Specific: "To get from my house to the airport, turn left on Oak,
           right on Main, take Highway 101 south to Exit 14."

General:  "To navigate to any destination, identify your starting point,
           look up the route, follow the turn-by-turn directions, and
           adjust if you encounter unexpected road conditions."
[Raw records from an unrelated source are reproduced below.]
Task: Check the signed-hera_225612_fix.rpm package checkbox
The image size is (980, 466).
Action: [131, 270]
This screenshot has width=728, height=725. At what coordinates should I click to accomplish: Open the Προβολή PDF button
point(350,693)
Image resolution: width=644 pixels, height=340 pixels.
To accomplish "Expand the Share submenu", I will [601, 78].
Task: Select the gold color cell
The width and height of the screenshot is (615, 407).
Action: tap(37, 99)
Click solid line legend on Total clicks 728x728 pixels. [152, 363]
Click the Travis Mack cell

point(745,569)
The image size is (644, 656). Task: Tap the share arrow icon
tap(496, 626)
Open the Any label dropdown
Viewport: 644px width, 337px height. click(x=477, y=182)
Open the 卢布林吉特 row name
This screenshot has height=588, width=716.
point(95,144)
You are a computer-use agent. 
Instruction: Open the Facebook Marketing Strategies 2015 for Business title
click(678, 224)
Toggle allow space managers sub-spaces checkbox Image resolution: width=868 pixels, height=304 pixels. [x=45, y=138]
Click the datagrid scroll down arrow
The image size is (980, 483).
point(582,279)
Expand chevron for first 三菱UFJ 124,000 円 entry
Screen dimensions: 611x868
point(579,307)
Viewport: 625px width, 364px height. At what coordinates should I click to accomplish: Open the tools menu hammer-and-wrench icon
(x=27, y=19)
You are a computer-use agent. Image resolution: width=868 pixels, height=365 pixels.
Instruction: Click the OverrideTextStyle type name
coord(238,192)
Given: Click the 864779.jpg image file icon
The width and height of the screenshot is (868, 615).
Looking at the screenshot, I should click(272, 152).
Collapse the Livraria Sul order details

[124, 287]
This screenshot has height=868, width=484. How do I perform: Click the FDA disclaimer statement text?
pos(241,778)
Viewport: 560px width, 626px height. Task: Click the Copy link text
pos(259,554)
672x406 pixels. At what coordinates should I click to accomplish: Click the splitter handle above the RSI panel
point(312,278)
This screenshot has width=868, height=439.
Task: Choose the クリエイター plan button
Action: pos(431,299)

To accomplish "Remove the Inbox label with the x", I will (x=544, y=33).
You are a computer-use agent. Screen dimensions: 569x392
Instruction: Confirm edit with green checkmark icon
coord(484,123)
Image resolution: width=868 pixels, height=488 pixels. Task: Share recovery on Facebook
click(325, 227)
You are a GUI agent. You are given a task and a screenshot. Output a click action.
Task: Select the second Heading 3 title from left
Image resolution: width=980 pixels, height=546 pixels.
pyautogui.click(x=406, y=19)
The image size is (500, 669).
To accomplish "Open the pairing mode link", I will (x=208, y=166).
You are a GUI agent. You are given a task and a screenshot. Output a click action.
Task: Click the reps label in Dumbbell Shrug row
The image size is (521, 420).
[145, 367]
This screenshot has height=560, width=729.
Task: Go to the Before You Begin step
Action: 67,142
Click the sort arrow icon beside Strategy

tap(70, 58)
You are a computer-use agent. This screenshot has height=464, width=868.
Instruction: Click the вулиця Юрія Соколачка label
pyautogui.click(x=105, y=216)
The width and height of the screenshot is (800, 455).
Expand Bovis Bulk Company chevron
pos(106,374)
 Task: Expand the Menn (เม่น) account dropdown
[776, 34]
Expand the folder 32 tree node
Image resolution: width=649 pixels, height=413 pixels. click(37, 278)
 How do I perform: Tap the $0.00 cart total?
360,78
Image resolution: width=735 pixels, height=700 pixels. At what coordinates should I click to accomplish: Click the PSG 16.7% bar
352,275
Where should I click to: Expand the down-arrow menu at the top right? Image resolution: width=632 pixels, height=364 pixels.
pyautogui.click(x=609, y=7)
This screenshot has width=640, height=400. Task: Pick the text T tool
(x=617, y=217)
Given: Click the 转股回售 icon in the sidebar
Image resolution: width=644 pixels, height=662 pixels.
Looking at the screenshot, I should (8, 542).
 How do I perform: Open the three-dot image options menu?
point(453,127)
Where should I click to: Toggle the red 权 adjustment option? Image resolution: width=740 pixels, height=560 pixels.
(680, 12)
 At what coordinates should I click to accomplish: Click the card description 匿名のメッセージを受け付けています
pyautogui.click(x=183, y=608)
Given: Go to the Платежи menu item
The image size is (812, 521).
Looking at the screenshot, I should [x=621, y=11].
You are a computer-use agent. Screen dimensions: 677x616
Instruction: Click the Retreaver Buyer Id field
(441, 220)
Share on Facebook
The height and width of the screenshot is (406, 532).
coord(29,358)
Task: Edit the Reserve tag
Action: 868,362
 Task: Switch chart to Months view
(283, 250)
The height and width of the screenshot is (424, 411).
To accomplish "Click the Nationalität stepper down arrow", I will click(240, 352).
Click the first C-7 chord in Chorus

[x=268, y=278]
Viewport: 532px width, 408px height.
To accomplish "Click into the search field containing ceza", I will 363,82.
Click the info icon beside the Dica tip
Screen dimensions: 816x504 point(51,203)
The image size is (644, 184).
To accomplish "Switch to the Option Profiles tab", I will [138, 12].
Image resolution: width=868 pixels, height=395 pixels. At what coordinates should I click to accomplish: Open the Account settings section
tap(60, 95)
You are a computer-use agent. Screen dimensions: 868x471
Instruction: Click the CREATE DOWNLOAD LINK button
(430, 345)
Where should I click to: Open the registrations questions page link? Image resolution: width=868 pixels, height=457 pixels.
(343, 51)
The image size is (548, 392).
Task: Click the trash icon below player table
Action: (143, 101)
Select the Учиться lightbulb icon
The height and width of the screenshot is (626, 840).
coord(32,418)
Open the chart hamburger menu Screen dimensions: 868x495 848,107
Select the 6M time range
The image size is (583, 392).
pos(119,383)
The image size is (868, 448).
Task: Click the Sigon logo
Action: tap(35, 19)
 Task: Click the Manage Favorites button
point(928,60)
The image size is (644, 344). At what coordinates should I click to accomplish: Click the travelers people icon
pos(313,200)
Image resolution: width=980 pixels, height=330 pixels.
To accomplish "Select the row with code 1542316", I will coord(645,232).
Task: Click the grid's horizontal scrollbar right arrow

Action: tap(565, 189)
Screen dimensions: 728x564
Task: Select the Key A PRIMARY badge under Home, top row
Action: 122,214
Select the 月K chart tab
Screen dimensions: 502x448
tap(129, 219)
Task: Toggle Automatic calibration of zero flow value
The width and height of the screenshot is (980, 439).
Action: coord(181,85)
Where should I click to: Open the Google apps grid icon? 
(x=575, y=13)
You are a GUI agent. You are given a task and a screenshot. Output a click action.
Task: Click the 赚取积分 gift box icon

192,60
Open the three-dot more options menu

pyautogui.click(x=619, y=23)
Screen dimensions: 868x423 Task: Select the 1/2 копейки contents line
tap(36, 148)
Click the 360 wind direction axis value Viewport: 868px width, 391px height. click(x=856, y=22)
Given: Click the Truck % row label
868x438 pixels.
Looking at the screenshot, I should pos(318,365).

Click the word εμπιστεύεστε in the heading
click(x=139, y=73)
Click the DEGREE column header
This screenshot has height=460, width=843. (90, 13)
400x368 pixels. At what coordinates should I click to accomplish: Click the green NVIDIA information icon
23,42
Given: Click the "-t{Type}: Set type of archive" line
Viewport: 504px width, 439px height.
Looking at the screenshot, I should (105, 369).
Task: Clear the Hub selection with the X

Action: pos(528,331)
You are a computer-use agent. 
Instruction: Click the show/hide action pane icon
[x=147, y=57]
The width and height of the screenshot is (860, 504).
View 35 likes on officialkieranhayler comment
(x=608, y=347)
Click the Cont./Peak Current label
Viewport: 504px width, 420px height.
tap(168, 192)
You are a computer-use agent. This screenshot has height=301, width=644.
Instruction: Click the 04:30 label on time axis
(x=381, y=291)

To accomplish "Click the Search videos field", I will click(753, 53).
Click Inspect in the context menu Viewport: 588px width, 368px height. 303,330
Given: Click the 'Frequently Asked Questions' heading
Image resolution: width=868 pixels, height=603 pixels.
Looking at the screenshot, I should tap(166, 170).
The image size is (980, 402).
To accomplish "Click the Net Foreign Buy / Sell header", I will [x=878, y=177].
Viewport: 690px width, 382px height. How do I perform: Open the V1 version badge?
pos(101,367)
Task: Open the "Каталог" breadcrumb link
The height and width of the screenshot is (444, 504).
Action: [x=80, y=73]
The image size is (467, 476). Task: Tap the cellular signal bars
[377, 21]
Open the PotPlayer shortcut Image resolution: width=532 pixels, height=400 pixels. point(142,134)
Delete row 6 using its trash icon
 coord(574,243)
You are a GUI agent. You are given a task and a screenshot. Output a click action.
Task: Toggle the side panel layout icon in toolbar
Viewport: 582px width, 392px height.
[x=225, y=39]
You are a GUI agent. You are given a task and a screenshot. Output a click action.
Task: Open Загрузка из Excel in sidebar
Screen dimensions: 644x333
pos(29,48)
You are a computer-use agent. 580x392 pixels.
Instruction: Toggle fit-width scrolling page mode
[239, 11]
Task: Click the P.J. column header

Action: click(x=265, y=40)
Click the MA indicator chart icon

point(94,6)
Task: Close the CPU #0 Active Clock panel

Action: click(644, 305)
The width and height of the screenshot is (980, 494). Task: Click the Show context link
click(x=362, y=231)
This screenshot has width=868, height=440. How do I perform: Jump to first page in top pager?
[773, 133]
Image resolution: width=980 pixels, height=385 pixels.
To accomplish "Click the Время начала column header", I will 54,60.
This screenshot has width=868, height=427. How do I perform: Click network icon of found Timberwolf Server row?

The specific solution works for one trip. The general solution works for any trip. That is the power of generalization.

Everyday Examples

Learning to Drive

When you first learned to drive, everything was specific. You practiced in one car, on specific roads, at specific times. But you were actually learning general skills.

Specific experience:
  Drove a 2019 Honda Civic on Elm Street at 2:00 PM

Generalized skills:
  - Steering (works in any car)
  - Braking (works in any car)
  - Checking mirrors (works in any car)
  - Reading traffic signals (works on any road)
  - Merging into traffic (works on any highway)
  - Parallel parking (works in any space)

Result:
  You can drive a rental car in a foreign city on your
  first try, because the specific skills generalized
  into universal driving ability.

You did not learn to drive "a Honda Civic on Elm Street." You learned to drive, period. That is generalization happening naturally.

Cooking Beyond Recipes

A beginner cook follows exact recipes. An experienced cook generalizes from specific recipes to techniques.

Specific recipe:
  Sear chicken breast in olive oil at medium-high heat
  for 4 minutes per side until golden brown.

Generalized technique:
  To sear any protein:
  1. Pat dry (moisture prevents browning)
  2. Season (salt at minimum)
  3. Heat fat in pan until shimmering
  4. Place protein, do not move it
  5. Wait until it releases naturally from the pan
  6. Flip once and finish

  This works for chicken, steak, fish, pork chops, tofu.
  The specific temperatures and times vary, but the
  technique is the same.

A cook who generalizes from "sear chicken" to "sear protein" can handle unfamiliar ingredients because they understand the principle, not just the instance.

First Aid Training

First aid courses teach specific scenarios, but the goal is to produce general skills.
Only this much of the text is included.